▶ Source text:
= = = = =

COP28 Blue Skies

Over a two-year period, Chiesi's scheme recycled 52,148 inhalers

Chiesi Limited’s Take AIR scheme was an inhaler recycling scheme supported by University Hospitals of Leicester NHS Trust and Leicestershire and Rutland Local Pharmaceutical Committee (LPC).  

The challenge:

Approximately 73 million inhalers are prescribed in the UK every year, with the vast majority disposed of in landfill. The propellant gas used in some inhalers is a known greenhouse gas, which, when disposed of through domestic waste, can be released into the atmosphere where it can remain and potentially contribute to global warming.

Chiesi Limited began a collaboration with the University Hospitals of Leicester NHS Trust (UHL) and Leicestershire and Rutland Local Pharmaceutical Committee (LPC) in 2021, forming Take AIR (Action for Inhaler Recycling). Take AIR was the first scheme of its kind that allowed people to dispose of and recycle empty, unwanted, or out-of-date inhalers through the post.

Pharmacies provided pre-paid, pre-addressed envelopes to patients, which they could use to recycle their inhalers. All inhaler types could be returned, and most were recycled at an energy-from-waste facility. Propellant gas from pressurised metered dose inhalers was extracted for reuse in non-pharmaceutical industries, including refrigeration and air conditioning.

Between February 2021 and February 2023, 52,148 inhalers were returned, saving 305.3 tC02e from entering the atmosphere.

[Created 22 November 2023]

GSK is working to have a positive impact on biodiversity at their sites

Human health relies on the fundamentals of nature: clean air and fresh water. Making nature easily accessible where we live, work and play also improves mental and physical wellbeing. As part of their goal to have a net positive impact on nature by 2030, GSK is committed to achieving net positive biodiversity at all their sites by 2030.

At their Stevenage site, they have already established a baseline of the species and habitats at the site and created a plan to deliver a 39% increase in biodiversity, including grass, wood, and heathlands. This pilot project will be rolled out, ensuring all GSK sites have measurable and realistic biodiversity plans in place by 2025.

COP28 GSK Heath
COP28 GSK Rewables

GSK is moving to 100% renewable energy by 2025

As part of GSK’s commitment to a net zero impact on climate, they have set a target to transition to 100% renewable electricity by 2025. In September 2021, they announced a major £50m investment at manufacturing sites in Scotland and the US to secure renewable power generation. This includes a twenty-year power purchase agreement to build, run and maintain a 28MW solar and wind turbine facility at GSK’s Irvine site. When fully operational, this project will reduce GSK’s carbon footprint by around 10,000 tonnes of carbon annually. GSK is also working on a solar farm project at its Barnard Castle Site which would generate up to 16MWp of renewable energy.

GSK is reducing emissions from inhalers

GSK’s metered dose inhalers (MDIs) for asthma and COPD account for around half of their carbon footprint. This is because the propellant used in all current MDIs contribute to greenhouse gas emissions. As part of GSK’s ambitious net-zero climate targets, they are investing in an R&D programme to transition to a next-generation lower carbon propellant. This has the potential to reduce greenhouse gas emissions from their inhalers by approximately 90%.

= = = = =

▶ Exercise aim: Rewrite the COP28 text from "GSK is reducing" up to and including "by approximately 90%.", switching "next-generation" to "new-generation".

= = = = =

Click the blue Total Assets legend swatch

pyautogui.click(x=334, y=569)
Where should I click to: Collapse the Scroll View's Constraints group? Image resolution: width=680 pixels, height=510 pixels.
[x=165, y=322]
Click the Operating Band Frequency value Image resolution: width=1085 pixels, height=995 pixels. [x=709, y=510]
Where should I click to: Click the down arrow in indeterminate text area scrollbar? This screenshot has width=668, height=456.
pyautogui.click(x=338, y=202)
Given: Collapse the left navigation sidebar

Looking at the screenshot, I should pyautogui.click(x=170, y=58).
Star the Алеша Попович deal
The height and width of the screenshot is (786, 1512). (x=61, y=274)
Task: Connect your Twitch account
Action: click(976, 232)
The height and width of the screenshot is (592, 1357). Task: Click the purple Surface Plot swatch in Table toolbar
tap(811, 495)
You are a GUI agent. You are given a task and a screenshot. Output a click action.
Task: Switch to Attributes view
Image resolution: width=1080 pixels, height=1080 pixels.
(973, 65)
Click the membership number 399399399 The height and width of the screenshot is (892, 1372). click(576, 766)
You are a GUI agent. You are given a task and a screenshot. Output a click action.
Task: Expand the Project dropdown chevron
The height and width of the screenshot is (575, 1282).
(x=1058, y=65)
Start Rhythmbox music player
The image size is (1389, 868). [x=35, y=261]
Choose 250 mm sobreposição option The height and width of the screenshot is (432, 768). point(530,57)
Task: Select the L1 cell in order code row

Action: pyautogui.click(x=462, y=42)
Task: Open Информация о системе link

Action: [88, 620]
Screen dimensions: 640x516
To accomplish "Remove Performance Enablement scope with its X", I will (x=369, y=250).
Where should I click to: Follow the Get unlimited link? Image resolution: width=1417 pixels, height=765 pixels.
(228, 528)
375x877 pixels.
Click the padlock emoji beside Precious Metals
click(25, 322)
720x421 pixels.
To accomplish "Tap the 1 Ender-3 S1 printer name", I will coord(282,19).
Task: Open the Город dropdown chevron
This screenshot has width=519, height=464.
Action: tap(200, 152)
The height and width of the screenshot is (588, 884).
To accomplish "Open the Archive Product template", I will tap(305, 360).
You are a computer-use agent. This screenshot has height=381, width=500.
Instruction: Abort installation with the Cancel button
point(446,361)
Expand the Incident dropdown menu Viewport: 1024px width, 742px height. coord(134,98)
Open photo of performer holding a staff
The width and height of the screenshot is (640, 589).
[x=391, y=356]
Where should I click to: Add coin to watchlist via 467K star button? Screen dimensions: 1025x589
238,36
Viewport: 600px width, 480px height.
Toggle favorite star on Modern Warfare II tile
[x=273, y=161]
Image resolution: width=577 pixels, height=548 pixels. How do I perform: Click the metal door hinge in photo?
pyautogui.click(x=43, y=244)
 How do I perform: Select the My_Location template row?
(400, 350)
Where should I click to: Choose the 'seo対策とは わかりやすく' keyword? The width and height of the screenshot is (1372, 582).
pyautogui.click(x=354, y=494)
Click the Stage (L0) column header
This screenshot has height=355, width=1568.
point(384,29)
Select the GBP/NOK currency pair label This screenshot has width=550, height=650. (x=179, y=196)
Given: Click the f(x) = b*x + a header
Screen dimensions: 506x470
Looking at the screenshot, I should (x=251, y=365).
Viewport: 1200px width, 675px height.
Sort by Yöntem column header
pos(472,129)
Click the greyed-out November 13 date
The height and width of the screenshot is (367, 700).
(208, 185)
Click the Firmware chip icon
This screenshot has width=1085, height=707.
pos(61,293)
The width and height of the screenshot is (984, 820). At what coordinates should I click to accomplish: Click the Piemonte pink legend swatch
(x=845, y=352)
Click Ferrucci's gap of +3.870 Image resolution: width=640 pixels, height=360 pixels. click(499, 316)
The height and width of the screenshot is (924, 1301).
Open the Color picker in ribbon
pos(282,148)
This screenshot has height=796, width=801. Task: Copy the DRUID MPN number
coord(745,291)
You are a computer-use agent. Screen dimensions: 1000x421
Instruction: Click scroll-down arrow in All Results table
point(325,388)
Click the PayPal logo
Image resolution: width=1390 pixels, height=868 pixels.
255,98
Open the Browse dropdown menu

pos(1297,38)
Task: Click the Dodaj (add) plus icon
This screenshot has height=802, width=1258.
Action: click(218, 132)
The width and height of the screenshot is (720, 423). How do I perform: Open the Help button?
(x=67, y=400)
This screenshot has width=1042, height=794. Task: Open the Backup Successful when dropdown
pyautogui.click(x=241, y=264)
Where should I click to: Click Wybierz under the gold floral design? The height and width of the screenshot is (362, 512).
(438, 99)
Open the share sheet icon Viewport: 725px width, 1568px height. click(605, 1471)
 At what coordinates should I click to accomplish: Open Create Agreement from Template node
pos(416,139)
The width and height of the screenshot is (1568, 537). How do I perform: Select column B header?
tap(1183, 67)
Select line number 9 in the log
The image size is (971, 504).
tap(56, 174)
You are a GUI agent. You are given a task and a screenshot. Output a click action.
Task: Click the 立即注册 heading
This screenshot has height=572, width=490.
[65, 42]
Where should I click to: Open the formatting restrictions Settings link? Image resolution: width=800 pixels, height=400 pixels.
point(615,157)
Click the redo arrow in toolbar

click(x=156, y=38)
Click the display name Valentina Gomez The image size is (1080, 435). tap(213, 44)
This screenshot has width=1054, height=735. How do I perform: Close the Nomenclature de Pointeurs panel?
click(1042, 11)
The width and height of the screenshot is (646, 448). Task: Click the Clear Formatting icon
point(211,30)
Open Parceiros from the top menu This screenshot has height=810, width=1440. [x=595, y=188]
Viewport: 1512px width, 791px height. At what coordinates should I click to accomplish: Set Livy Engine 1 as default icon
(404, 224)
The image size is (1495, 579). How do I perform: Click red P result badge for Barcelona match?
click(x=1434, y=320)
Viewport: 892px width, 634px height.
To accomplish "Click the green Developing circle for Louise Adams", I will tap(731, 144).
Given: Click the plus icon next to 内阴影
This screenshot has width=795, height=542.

= = = = =

▶ Your response:
GSK is reducing emissions from inhalers

GSK’s metered dose inhalers (MDIs) for asthma and COPD account for around half of their carbon footprint. This is because the propellant used in all current MDIs contribute to greenhouse gas emissions. As part of GSK’s ambitious net-zero climate targets, they are investing in an R&D programme to transition to a new-generation lower carbon propellant. This has the potential to reduce greenhouse gas emissions from their inhalers by approximately 90%.